Of course, it couldn't kill him. But it could make him bodiless. Like old One-Man-Bucket. A fate worse than death, probably.
He pulled himself up. The ceiling bounced down on him, flattening him against the floor.
He counted under his breath and scampered forward. Steam washed over him.
He slipped again, and thrust out his hands.
He could feel himself losing control. There were too many things to operate. Never mind the spleen, just keeping heart and lungs going was taking too much effort...
"What the heck do you mean?"
"Topiary! Get it? Yo!"
Windle looked up through foggy eyes.
Ah. Obviously he was losing control of his brain, too.

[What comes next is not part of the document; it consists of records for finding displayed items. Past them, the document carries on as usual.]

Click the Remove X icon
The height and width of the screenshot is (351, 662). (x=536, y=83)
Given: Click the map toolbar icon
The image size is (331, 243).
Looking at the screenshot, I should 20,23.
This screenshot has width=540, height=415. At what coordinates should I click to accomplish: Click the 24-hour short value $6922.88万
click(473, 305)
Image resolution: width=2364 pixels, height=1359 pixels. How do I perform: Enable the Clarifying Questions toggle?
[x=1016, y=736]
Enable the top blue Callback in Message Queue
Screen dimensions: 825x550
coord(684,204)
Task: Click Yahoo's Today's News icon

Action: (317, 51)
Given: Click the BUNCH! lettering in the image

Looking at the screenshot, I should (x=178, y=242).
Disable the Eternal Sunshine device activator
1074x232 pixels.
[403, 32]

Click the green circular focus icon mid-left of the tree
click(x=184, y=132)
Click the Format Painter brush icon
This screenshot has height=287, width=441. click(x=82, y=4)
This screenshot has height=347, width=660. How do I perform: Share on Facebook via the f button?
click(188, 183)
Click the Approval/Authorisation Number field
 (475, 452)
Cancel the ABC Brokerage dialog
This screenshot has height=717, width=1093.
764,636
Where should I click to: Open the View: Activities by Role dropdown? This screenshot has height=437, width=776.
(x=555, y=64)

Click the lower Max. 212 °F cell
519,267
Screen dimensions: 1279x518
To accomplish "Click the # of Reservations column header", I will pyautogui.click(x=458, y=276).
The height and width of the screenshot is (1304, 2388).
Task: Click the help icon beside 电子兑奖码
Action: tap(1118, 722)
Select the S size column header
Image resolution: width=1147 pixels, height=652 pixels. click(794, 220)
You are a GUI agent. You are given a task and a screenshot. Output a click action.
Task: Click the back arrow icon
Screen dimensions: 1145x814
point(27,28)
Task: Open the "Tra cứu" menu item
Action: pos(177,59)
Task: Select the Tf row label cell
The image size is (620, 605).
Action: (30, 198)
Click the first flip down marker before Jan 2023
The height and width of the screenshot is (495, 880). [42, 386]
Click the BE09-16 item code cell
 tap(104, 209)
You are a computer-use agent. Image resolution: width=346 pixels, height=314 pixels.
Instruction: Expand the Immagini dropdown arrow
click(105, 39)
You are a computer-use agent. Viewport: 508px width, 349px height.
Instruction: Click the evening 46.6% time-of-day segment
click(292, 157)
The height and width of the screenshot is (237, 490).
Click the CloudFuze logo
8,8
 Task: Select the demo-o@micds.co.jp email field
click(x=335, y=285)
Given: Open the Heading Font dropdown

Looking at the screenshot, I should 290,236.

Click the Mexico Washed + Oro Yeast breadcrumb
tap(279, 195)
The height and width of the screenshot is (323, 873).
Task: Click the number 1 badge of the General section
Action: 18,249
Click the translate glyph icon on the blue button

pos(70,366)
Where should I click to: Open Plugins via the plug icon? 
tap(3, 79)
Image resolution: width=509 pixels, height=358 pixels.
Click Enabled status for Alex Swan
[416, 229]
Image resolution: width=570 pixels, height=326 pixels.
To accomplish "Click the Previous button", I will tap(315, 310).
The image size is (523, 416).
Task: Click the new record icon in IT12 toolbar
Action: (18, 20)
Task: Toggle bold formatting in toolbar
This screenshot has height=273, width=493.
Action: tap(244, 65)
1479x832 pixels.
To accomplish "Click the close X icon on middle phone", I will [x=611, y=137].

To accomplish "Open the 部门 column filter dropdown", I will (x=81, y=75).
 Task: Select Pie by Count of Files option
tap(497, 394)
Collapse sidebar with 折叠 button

A trolley came sideways out of the steam with shadowy figures clinging on to its sides. One hairy arm and one arm that was barely an arm any more reached down, picked him up bodily and dumped him into the basket. Four tiny wheels skidded on the floor, the trolley bounced off the wall, and then it righted itself and rattled away.
Windle was only vaguely aware of voices.
"Off you go, Dean. I know you've been looking forward to it." That was the Archchancellor.
"You'll kill it totally? I don't think we want it ending up at the Fresh Start Club. I don't think it's a joiner." That was Reg Shoe.
"Oook!" That was the Librarian.
"Don't you worry, Windle. The Dean is going to do something military, apparently, " said Ridcully.
"Oh, good grief."
Windle saw the Dean's hand float past with something glittering in it.
"What are you going to use?" said Ridcully, as the trolley rocketed through the steam. "The Seismic Reorganiser, the Attractive Point or the Incendiary Surprise?"
"Yo, " said the Dean, with satisfaction.
"What, all three at once?"
"That's going a bit far, isn't it? And incidentally, if you say "yo" one more time, Dean, I will personally have you thrown out of the University, pursued to the rim of the world by the finest demons that thaumaturgy can conjure up, torn into extremely small pieces, minced, turned into a mixture reminiscent of steak tartare, and turned out into a dog bowl."
"Y ¨C" The Dean caught Ridcully's eye. "Yes. Yes? Oh, go on, Archchancellor. What's the good of having mastery over cosmic balance and knowing the secrets of fate if you can't blow something up? Please? I've got them all ready. You know how it upsets the inventory if you don't use them after you've got them ready -"
The trolley whirred up a trembling slope and cornered on two wheels.